The most common example of this type of royalty payment is a percentage of total book sales. Authors may also receive a lump sum payment before publication of the book which is, in effect, an advance of future royalties.

What’s more, royalties can encompass subsidiary rights. This includes books that are adapted into movies, translated into different languages or released as audio versions.

5 – Royalty financing

Royalty financing is a somewhat left-field type of royalty payment where an investor provides capital to a business in exchange for a percentage of the company’s future revenue.

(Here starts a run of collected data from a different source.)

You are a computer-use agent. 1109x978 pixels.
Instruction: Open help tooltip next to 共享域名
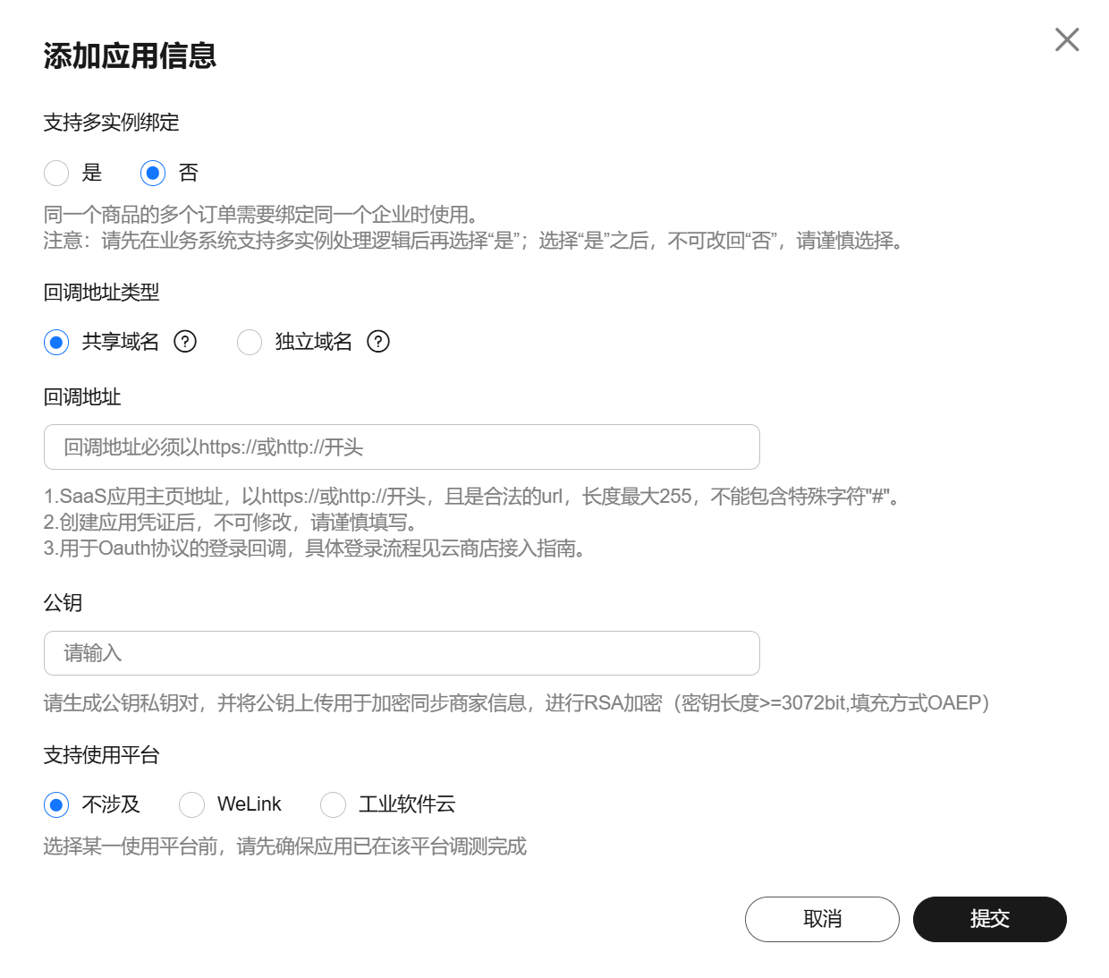coord(185,342)
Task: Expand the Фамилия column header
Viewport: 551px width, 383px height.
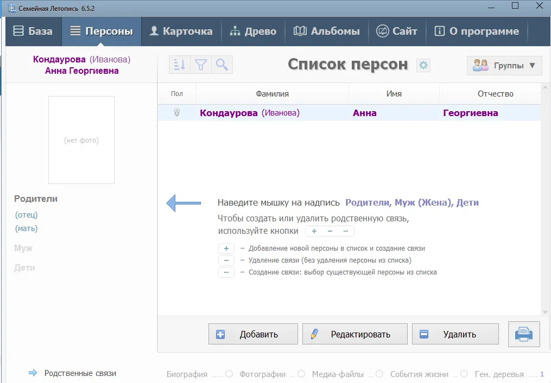Action: [272, 93]
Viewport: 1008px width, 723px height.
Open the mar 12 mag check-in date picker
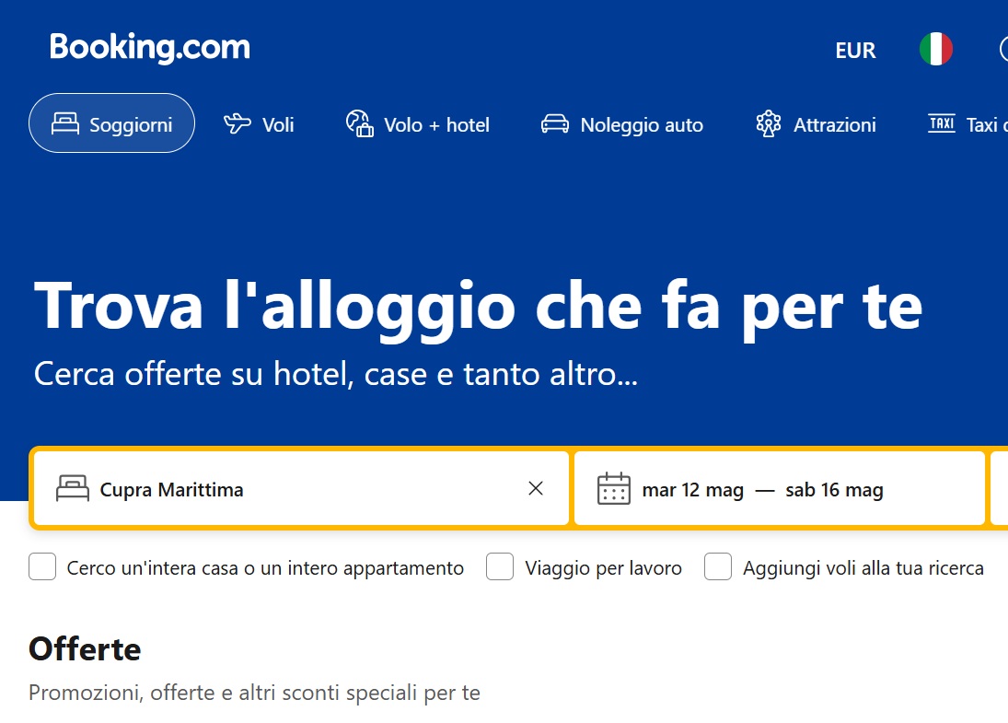tap(692, 490)
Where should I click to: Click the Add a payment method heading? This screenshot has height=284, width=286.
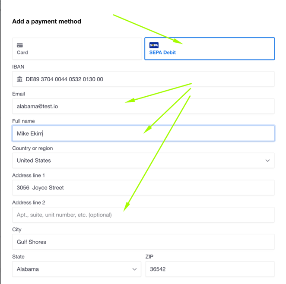47,22
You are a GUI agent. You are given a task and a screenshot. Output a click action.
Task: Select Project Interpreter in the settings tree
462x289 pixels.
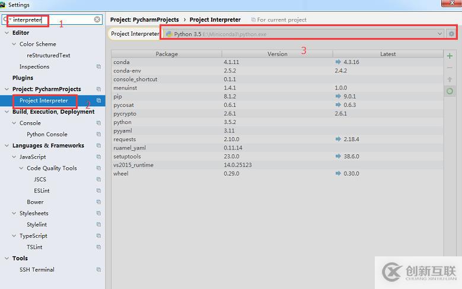tap(43, 101)
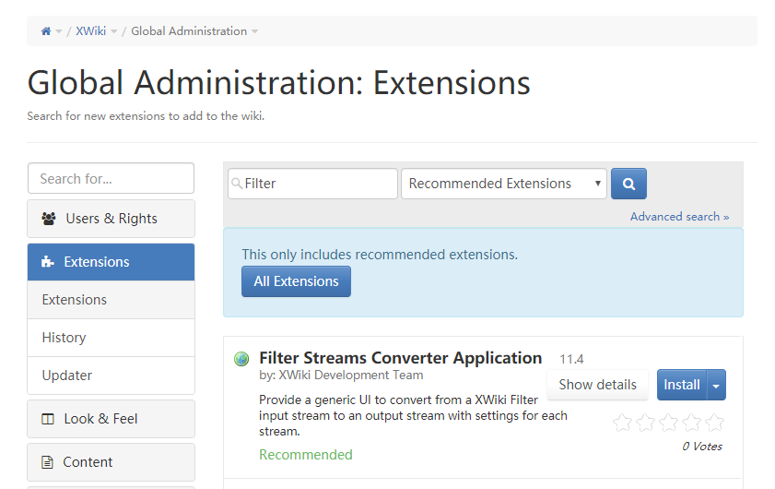Open the History submenu item
The height and width of the screenshot is (489, 775).
pyautogui.click(x=64, y=338)
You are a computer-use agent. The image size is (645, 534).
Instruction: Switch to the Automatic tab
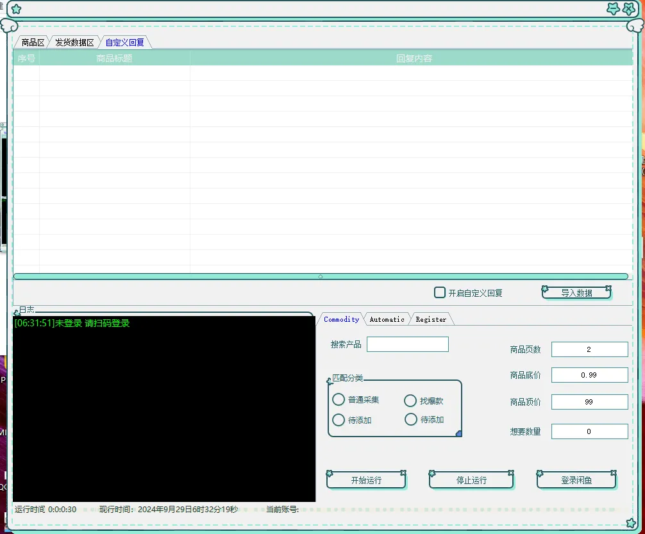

Royalty financing is used to fund projects that require substantial upfront capital in the production, music and digital media industries. It’s also used in:

  • Technology and software – many businesses in this industry (particularly startups) experience unpredictable revenue early on and need a solution to fund growth.
  • Natural resources – where investors provide capital to fund exploration projects to later collect royalties on revenue generated from extracted resources, and
  • Pharmaceuticals – royalty financing also plays a major role in drug development and commercialisation. Small biotech startups pay royalties to backers once a drug hits the market, while larger firms also license their patented products or technologies to others.

Summary:

  • A royalty payment describes financial compensation made to the owner of an asset (the licensor) by another party (the licensee).
  • The terms that dictate royalty payments are set out in a licensing agreement. These documents clarify the scope of use, payment terms, payment frequency and procedures for reporting, auditing, compliance and conflict resolution.
  • Some of the more recognisable royalty types include music royalties, mineral royalties, patent and trademark royalties, publishing royalties and royalty financing – where investors fund start-ups in exchange for a portion of future revenue.